For this exercise, write out exactly the lines of the material from the one containing "Task: Click the One-gang" through the end, both ends included, and nothing more.

_ _ _ _ _ _ _

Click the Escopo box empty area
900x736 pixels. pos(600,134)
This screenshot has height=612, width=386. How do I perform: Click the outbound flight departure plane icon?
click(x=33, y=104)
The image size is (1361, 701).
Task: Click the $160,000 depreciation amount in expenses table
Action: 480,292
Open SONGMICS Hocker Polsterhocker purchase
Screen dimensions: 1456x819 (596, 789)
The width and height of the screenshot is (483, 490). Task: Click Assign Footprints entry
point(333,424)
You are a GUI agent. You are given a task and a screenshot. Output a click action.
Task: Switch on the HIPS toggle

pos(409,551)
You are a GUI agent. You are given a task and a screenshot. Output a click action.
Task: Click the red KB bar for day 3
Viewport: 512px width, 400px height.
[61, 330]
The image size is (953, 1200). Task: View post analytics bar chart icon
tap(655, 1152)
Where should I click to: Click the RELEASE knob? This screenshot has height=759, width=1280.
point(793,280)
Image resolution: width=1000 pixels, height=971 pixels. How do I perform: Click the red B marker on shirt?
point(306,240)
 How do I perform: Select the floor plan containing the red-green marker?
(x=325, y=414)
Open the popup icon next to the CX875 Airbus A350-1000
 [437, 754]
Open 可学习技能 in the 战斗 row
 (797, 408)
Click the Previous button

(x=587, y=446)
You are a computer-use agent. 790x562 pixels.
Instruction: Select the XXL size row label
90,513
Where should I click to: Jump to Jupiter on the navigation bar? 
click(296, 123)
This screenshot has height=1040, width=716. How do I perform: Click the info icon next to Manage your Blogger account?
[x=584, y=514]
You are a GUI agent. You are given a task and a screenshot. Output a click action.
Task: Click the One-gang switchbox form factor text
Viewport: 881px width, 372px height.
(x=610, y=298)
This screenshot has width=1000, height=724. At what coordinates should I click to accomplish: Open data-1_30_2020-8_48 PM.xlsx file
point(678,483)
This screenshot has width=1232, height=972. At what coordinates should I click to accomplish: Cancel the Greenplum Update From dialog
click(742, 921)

_ _ _ _ _ _ _

■ **ANSWER BELOW**
Task: Click the One-gang switchbox form factor text
Viewport: 881px width, 372px height.
(x=610, y=298)
This screenshot has width=1000, height=724. At what coordinates should I click to accomplish: Open data-1_30_2020-8_48 PM.xlsx file
point(678,483)
This screenshot has width=1232, height=972. At what coordinates should I click to accomplish: Cancel the Greenplum Update From dialog
click(742, 921)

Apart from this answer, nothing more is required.